But ultimately, from my perspective and correct me -- please correct me if I'm wrong, there is a capital need there. It's just a question of the types of resources you deploy and perhaps over a slightly longer time frame.
Is that fair?.
Yes. Greg, you said it very well. That's the message we were wanting to get across. We absolutely believe that there is a similar investment opportunity to meet those needs.
It's just a matter of what it looks like, what those pieces look like and some element of timing given the timing impacts of going through another IRP before we begin to make those investments. .
Greg, I would add that for the smaller scale projects, solar for instance, the spending curve is much shorter. So remember that $850 million, very little is in 2020 and before. So the majority of that was in '21 and '23. So if we replace with smaller scale projects, the timing may work out, we just don't know that yet.
But smaller scale typically take shorter period to finish. .
Our next question comes from the line of Abe Azar from Deutsche Bank. .
So just 2 questions.
How much merger cost do you expect in the balance of the year?.
On Slide 23 we provided you with the year-to-date spend. So year-to-date we spent a little over $110 million. And I think that's roughly half of what we plan to spend for the year. .
Got it.
And can you break down the pieces within the $0.15 of other on Slide 15?.
Sure, absolutely. The majority of the $0.15 is related to 2 things. One is the merger financing. If you remember we had a combination of seniors note, commercial paper, perpetual preferred, convertible and common equity. So the combination of those merger financing is roughly about $0.12 out of that $0.15. Additionally, we took on some more Vectren debt.
So that was the interest expense that we didn't have same quarter last year. And we issued some new debt at Houston Electric. But the majority of the $0.15 is related to the merger financing. .
Our next question comes from the line of Michael Weinstein from Credit Suisse. .
Just to follow up on, I think it was Ali's earlier questions about the Infrastructure business.
Can you talk about how that rolling 12-month backlog flowed? How should we think about that number in terms of how it converts into earnings over time? And also I think Vectren's old guidance used to be around $50 million to $54 million for that business a year.
And what's the seasonality look like over the course of the year for that business?.

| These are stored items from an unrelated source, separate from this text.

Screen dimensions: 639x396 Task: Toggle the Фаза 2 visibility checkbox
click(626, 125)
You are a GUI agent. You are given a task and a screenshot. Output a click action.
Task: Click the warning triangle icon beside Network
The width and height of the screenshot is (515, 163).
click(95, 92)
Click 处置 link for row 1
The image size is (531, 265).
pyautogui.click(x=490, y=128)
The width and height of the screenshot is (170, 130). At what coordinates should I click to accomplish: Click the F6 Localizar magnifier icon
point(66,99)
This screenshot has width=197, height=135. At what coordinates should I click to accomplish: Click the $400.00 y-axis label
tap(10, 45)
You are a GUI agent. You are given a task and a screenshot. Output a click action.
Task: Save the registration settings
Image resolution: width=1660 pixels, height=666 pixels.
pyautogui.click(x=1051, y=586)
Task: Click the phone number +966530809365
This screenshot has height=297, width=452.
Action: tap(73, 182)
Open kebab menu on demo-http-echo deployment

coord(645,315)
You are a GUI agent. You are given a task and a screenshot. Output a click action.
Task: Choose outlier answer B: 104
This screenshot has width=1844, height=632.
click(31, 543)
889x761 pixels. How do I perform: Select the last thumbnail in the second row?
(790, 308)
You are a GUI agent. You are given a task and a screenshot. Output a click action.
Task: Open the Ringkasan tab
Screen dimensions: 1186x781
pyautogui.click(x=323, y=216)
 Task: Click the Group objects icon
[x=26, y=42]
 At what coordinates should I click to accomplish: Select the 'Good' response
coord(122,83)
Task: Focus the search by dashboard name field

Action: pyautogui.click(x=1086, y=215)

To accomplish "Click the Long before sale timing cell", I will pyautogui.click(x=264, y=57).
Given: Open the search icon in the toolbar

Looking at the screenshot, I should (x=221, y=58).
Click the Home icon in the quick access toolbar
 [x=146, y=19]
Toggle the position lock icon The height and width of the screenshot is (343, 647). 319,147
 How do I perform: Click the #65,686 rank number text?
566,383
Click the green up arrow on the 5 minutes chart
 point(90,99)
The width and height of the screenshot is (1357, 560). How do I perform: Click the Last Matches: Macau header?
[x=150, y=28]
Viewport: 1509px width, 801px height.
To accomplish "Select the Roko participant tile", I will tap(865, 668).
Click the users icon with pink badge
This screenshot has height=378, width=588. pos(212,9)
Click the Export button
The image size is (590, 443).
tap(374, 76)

So I'll take the second one first. The second part of your question, the seasonality is such that the first quarter is always a very weak quarter for them, in that the majority of their contribution is in what I consider the more construction-friendly times of year of second, third quarter and part of fourth.
So the first is traditionally their weakest. And I think we've referenced that in my comments, trying to do a comparison of what performance looked like this year versus last year, even though last year was under the ownership of Vectren. And remind me what your first question was. .
It has to do with the backlog number that you put in there. .
The backlog, that's right. .
Yes.
How does that work?.
So the best way to think of it now is the amount of contracts that are in place that are to be addressed over the coming 12-month period and that is a -- it's an important measure on kind of a relative basis to what it's been in prior quarters.
So as the backlog has grown, it suggests there's more demand in the coming 12 months, more commitments in the coming 12 months than we had in the prior -- maybe the prior look at it. So the backlog is approaching $1 billion at the moment. Forget what the number was last year, it was probably a little -- $750 million, mid-7s type thing.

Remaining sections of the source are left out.